Environmental influences represent the public health arm of the obesity problem. If the macro-environment is obesogenic, obesity will become more prevalent and programmes aimed at influencing individual behaviour can be expected to have only a limited effect. Historically, epidemics have been controlled only after environmental factors have been modified. Similarly, reductions in population levels of obesity seem unlikely until the environments which facilitate its development are modified. Yet this is often neglected in obesity management (as it was initially with tobacco control). Environmental change, such as regulation of the food industry or changes in building design, is likely to be unpopular. Although some changes may be overt, others—such as reductions of fat in the meat supply—may be more surreptitious.

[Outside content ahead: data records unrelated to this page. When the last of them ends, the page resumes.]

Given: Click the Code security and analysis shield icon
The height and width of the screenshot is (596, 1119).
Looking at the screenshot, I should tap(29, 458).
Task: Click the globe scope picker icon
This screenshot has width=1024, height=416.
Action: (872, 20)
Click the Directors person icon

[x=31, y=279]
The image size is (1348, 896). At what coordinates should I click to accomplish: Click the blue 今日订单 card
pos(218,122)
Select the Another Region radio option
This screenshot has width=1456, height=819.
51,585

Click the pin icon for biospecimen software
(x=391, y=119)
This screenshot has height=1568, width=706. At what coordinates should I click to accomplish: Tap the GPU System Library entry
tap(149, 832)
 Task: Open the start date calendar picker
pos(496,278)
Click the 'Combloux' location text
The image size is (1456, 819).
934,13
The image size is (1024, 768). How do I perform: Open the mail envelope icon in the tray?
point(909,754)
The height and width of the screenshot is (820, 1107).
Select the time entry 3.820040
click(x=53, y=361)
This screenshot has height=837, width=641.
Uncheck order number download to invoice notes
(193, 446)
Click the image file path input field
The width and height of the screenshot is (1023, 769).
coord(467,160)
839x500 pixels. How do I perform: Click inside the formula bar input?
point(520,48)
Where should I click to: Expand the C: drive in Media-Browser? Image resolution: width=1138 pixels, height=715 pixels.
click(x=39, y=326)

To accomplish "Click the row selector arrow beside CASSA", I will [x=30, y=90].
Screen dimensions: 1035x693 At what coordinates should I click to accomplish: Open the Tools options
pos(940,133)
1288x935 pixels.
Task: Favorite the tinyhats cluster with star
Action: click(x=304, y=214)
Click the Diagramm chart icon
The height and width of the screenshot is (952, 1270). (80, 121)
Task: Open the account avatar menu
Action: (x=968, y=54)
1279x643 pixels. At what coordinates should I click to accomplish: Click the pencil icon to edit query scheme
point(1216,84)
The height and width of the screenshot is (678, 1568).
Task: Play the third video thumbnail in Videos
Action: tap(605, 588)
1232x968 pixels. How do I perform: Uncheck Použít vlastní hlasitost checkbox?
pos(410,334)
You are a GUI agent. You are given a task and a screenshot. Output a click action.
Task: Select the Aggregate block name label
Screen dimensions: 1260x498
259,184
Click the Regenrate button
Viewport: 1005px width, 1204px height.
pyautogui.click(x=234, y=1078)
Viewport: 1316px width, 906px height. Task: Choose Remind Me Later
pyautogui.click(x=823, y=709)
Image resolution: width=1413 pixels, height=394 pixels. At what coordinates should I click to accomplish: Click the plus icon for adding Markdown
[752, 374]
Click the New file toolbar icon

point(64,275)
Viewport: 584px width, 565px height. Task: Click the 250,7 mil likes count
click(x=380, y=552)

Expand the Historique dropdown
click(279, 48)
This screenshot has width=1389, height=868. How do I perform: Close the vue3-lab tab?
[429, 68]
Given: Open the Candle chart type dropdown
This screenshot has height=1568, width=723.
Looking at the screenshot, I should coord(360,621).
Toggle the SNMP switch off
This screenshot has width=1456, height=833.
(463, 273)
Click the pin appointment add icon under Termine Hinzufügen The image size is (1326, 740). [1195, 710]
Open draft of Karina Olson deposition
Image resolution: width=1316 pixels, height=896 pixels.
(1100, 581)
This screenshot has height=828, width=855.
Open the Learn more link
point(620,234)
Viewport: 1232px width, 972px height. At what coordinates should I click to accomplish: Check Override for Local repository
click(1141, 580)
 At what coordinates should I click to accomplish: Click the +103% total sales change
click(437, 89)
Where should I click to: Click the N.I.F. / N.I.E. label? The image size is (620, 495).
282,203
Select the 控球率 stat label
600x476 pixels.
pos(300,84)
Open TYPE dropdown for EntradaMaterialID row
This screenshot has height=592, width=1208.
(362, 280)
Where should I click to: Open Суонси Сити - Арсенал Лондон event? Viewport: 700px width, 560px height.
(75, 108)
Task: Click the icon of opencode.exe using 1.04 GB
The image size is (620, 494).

Epidemiology of an ecological model
The model proposed in figure 1 bears a resemblance to the epidemiological triad (fig 3) which has proved to be a robust model with epidemics such as infectious diseases, smoking, coronary heart disease, and, more recently, injuries.29 For obesity, “host” encompasses the biological and behavioural influences, plus physiological adjustment. “Environment” is similar in the two models, and “vehicle” is represented by energy intake (food) and energy expenditure (physical activity). Preventive interventions are superimposed on components of the triad in figure 3. These provide some options for a wider approach to obesity.
Recent advances in obesity research (especially in molecular biology) may have an impact on treatment at the individual level. It is clear, however, that there is a major deficiency in research into the “obesogenic” environment and potential interventions. Without a supportive environment, treatment programmes are likely to be ineffectual and preventive programs will be restricted to mass education strategies.
Obesity presents us with two challenges: to treat people who are currently obese and to prevent obesity in people who are still lean. Neither of these challenges is currently being met; hence it is important to re-examine the paradigms on which treatment and prevention programmes are based. The model presented here suggests that the driving force for the increasing prevalence of obesity in populations is the increasingly obesogenic environment rather than any “pathology” in metabolic defects or genetic mutations within individuals. A paradigm shift to understanding obesity as “normal physiology within a pathological environment” signposts the directions for a wider public health approach to the obesity pandemic.